知音(ちいん)何ぞ必ずしも唇牙を鼓せん。

   騎牛帰家とは読んで字の如く、牛に騎(の)って家に帰る位ということで、前段階の牧牛の努力の甲斐あって、牛が漸く自分の云うことを聞くようになった段階である。

   得牛位で本来の自己を手に入れたが、前思纔(わずか)に起(おこ)れば後念(ごねん)相随(したが)うと云うように、次から次へと出てくる想念に悩まされる。特に自分が他人が滅多に体験できない大悟をしたことを、知らず知らずに鼻にかける思いは仲々断ち切れない。それを未だいかん未だいかんということで盛んに闘いをいどみ牛馴らしをしていく。この牧牛の努力の甲斐あってその闘いも漸く終った。と云うことは、迷悟・凡聖・是非・得失の実体がそのままカラッポであることが納得され、従って迷悟・凡聖・是非・得失の壁が無くなったことである。

   そうすると木樵が地方の村歌を口ずさんだり、子供達が無心に童歌(わらべうた)を笛で吹いたりするように、実に自由気儘な何のこだわりもない心の状態になる。凡夫から見るとまことにうらやましい限りである。

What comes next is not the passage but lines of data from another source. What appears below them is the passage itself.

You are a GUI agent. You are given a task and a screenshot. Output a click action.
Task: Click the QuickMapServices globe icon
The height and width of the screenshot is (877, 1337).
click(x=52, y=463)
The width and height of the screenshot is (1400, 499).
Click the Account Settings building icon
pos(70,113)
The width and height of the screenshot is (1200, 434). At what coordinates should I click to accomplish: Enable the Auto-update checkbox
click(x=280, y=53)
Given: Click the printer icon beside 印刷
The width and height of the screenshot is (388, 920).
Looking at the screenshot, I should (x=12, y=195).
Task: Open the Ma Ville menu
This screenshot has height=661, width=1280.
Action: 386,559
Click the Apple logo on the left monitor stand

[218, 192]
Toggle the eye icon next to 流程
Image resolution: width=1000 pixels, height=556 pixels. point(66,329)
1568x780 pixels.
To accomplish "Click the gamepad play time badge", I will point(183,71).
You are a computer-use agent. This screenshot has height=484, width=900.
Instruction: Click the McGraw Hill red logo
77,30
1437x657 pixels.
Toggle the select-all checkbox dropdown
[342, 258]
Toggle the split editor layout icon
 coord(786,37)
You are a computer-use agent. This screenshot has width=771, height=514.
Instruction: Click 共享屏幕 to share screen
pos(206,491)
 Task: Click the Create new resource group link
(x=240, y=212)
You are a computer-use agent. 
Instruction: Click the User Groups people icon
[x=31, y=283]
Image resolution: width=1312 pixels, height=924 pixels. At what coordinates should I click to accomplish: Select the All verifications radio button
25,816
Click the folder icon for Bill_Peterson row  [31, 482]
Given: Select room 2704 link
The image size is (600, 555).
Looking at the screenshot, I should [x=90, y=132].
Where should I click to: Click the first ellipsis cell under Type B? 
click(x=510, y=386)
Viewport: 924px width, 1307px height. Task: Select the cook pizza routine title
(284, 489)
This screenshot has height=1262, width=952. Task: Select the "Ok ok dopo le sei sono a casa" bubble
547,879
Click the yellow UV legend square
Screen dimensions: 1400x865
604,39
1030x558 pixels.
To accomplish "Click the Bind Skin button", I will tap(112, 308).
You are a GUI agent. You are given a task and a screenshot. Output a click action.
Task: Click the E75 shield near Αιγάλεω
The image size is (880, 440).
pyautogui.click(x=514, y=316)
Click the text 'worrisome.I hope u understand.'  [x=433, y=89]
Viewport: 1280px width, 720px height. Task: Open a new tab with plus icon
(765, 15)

これもまた、すっかり云うことを聞くようになった牛(本来の自己)の上に身を横たえて、大空の雲が悠々と流れる様(さま)を、これまた悠々と見ている様子に似ている。

   おーい!とこの牛を呼び戻そうとしても振り向きもしない。この牛をとっつかまえて閉じ込めようとしても、とどまることをしない。任運堂々とその日その日、その時その時やるべきことをやりながら、何のこだわりもなく進んでいく。

   まことにすばらしい境地であるが、ここに大きな陥穴(おとしあな)がある。任運堂々と流れるように歩む牛がおり、それを見ている自分がそこにいるからである。そしてその自分が、本来の自己である牛がいかに従順になったかに感心し、それを眺めて喜んでいる。自分の境涯はこんなに楽になりました。こんなにすばらしくなりましたとやたらと宣伝するが、それを聞く人はそれは結構なことだと一応は感心するが、何か偉い特別な人だということであえて坐禅をしようとする気になれない。全く自分免許の独りよがりの禅で何の役にも立たないということになってしまうのである。折角ここまで来たのであるから、「更に参ぜよ三十年」と自粛自戒して、坐って坐ってこの自己を練磨しなければならない。

   それでは廓庵禅師の頌を味わうこととしよう。

牛に騎って として家に還らんと欲す、

   「いりとはずるずると連なって長くのびるさまを云うのでありますが、ここではおとなしくなった本来の自己の牛に乗って、悠然とゆっくりと果てしなく、本家郷に帰ろうとしていることを示す。「還らんと欲す」というのは、帰ろうとしているが帰れないという意味が含まれているのであって、それは何故かと云うと、その牛を眺めている自分がいるからである。

声声(せいせい)晩霞(ばんか)を送る。

   「きょう」は中国北西部に住むえびす人で、このえびす人の呼く笛の音が、一節(ひとふし)一節晩霞(夕焼け)を送ってくる。笛の音ははっきり聞こえる。しかしその笛は異国人の吹く音のようで物悲しさがこみ上げてくる。

一拍一歌限り無きの意、

   さはさりながら、その一拍一歌の中に無限の味わいがある。ということは一挙手一投足、一木一草の中に、本来の自己がこのように躍動し、このように顕現しているのかということが、理屈や観念の操作無くして身を以て味わうことができるということである。

知音(ちいん)何ぞ必ずしも唇牙を鼓せん。

   その有様はどのようかというと、昔中国に伯牙と鐘子期という友人がいて、伯牙は琴の名手であったが、伯牙が琴を弾ずると鐘子期はその音色を聴き分けて伯牙の心境を理解したという故事にあるように、必ずしも「唇牙を鼓せん」で口に出して云う必要はない。黙っていてもちゃんとわかるということである。

   この境地までくることは容易ではない。しかし知音すなわち言わず語らず自ら納得できる牛が未だいる。この境地は又となく楽しく嬉しいものであるから、人間のさがである例の体験したことにどうしても執着する病が出て、この境地に知らず知らずにとらわれてしまう。この段階はまだまだ第六段階で中途であることをよくよく銘記すべきである。